Marines Salute Fallen Comrades

Spokane is not Iwo Jima and the patio of the Ag Trade Center is no Mount Suribachi.

But when a group of 1995 Marines raised the American flag to re-create one of World War II’s most famous images, the Marines of 1945 stood and saluted.

Many of the elder Marines, who helped capture that island 50 years ago, held their bright red caps over their hearts, and sang in rough, emotion-cracked voices:

“From the halls of Montezuma….”

Moments later, the color guard - resplendent in navy blue and bright white dress uniforms and moving in perfect cadence - marched off the Floating Stage. James Mac Laren of Temple City, Calif., felt the tears coming.

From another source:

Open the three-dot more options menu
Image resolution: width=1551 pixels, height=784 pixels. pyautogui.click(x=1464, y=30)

The tears came partly for the flag, partly for “Taps,” which the bugler played before the flag raising, and partly for the young Marine who had stood at attention for more than an hour, holding a rifle with its bayonet point on the stage and a helmet over the stock.

The rifle and helmet symbolized fallen comrades.

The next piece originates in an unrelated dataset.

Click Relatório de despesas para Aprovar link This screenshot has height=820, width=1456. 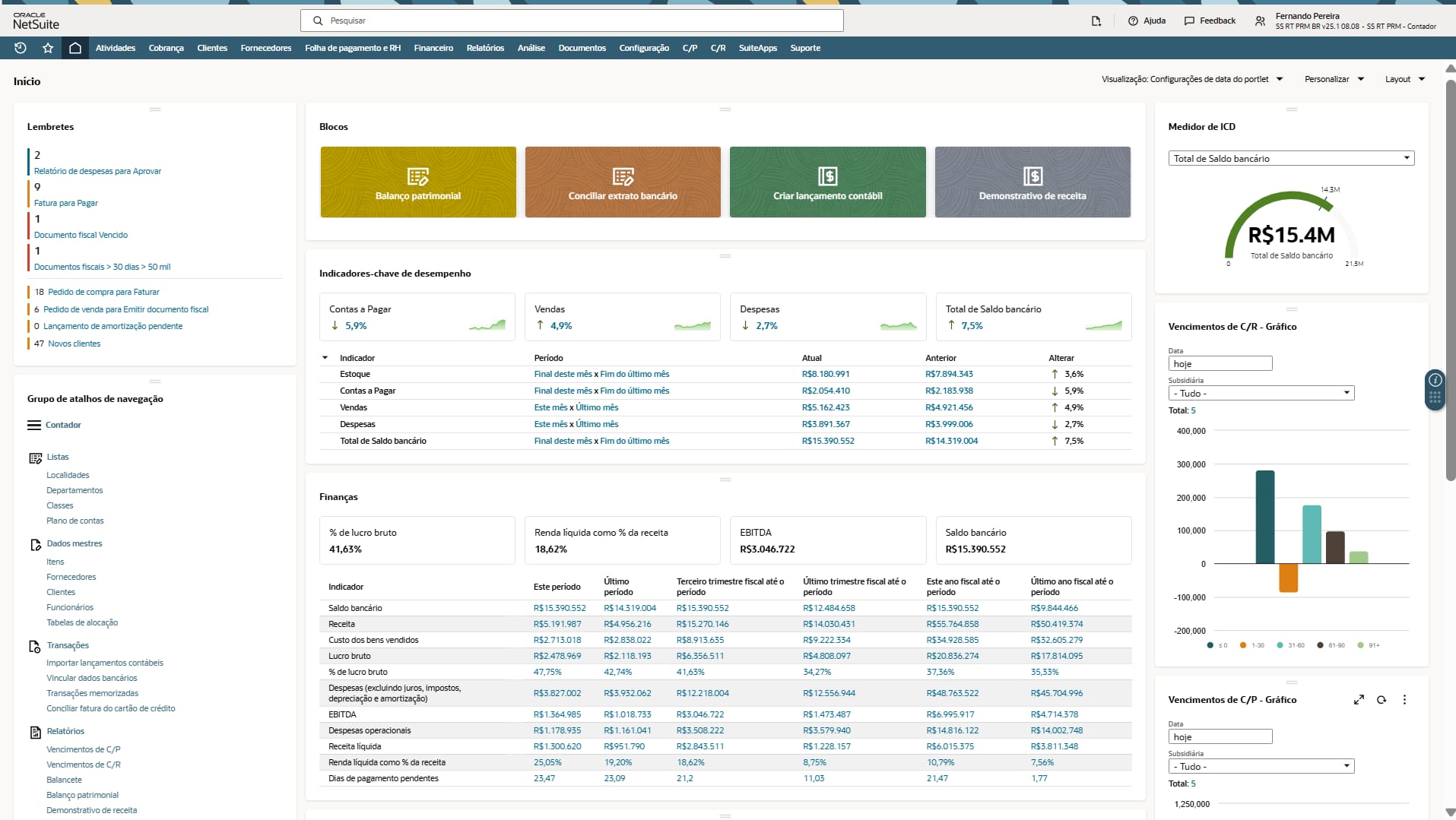tap(97, 171)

“I just had to go up afterwards and shake his hand, and tell him what a fine job he’d done,” said Mac Laren, who was one of more than 500 members of the 4th Marine Division Association in Spokane for their annual convention.

Fifty years ago, Mac Laren and the rest of the 4th Division were as young as the Marines from Bangor, Wash., Naval Station, who provided the honor guard for the Spokane convention.

They never learned to drill like the Bangor Marines, to march in perfect cadence, to spin their highly polished rifles with shining bayonets in white-gloved hands without so much as a word of command.

“That’s the peacetime Marine Corps,” another veteran of Iwo Jima, Jack Rasmussen of Spokane, said after watching the silent drill team perform. “We didn’t have time for that.”

They trained for war, then they went to war, said Rasmussen who stopped by for the show. He was in the 3rd Marine Division on Iwo Jima.

No problem, Mac Laren said. All Marines are the same.

“For most of us, it’s a case where you don’t know hardly anybody here, but you know that because of what they did, you’re alive,” he said.

The convention wasn’t one of the association’s biggest. Many of the members live in the East or the South, and Spokane is a long trip, said Chaplain Charles Goe.

The association also is losing members as the nation marks the 50th anniversary of World War II.

But with the re-creation of the Iwo Jima flagraising, the Riverfront Park setting and the near-perfect weather, it was surely one of the best, Goe said.